A native of Peru, Dr Vivanco received his BA in Molecular and Cellular Biology from the University of California at Berkeley, and his PhD in Molecular Biology from the University of California at Los Angeles under Dr. Charles Sawyers. Dr Vivanco completed postdoctoral training in the laboratory of Dr Ingo Mellinghoff at Memorial Sloan Kettering Cancer Center, where he focused on the study of oncogenic EGFR and PI3K signalling.
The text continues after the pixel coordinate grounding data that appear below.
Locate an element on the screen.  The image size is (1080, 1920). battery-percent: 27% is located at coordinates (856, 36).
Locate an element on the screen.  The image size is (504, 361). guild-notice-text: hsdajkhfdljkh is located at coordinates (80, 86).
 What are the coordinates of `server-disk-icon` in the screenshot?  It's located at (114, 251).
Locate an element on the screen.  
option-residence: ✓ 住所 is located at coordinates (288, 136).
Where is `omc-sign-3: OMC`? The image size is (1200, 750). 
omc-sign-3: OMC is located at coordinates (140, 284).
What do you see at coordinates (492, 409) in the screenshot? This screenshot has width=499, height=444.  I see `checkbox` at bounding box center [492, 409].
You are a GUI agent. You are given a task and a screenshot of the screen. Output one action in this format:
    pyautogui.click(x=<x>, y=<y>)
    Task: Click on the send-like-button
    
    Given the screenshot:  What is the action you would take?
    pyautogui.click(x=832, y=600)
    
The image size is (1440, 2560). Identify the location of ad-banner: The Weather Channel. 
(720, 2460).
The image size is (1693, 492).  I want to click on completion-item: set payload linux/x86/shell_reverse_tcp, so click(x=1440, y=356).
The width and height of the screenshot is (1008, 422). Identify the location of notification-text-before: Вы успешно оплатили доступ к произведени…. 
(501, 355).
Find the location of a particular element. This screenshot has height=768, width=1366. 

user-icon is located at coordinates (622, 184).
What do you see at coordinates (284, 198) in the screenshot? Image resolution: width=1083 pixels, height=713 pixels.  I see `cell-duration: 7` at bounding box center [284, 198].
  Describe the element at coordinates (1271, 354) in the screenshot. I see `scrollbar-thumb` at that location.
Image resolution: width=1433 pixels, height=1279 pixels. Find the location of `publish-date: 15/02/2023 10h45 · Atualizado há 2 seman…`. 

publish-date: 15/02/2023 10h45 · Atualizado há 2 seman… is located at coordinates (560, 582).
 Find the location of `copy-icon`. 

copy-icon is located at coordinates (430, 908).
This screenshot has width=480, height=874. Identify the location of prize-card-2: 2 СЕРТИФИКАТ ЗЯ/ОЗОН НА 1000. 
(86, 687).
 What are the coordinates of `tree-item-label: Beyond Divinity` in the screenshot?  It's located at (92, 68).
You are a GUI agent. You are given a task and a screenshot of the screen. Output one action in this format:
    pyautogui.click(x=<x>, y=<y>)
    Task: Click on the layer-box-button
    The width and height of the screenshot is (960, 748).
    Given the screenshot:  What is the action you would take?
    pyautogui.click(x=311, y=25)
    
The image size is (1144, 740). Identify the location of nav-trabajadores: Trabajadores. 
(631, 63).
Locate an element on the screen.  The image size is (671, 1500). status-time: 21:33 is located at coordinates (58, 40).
In 2014, he moved to the Institute of Cancer Research in London, where he leads Molecular Addictions team in the Division of Cancer Therapeutics. His laboratory studies the molecular basis of PI3K addiction in a variety of tumours with a particular focus on understanding the contribution of non-catalytic functions of AKT and other AGC kinases to PI3K-dependent cell survival.

Guido Zaman

Guido Zaman
Managing Director & Head of Biology
Netherlands Translational Research Center
Guido Zaman
Managing Director & Head of Biology
Netherlands Translational Research Center
 
About Speaker:

Guido Zaman is Managing Director and Head of Biology of NTRC, a biotech company based in the Netherlands. NTRC (Netherlands Translational Research Center B.V.) translates novel biological concepts into new small molecule drug leads. Guido Zaman founded NTRC together with former colleagues at Merck, Sharp & Dohme (MSD) in 2011. Guido Zaman received his Ph.D. in Science from the University of Nijmegen and worked for five years at the Netherlands Cancer Institute in Amsterdam, before he moved to pharmaceutical industry in 1996. At N.V. Organon, Schering-Plough and MSD he led several multidisciplinary and international teams, including on protein kinases, and was senior director of Molecular Pharmacology.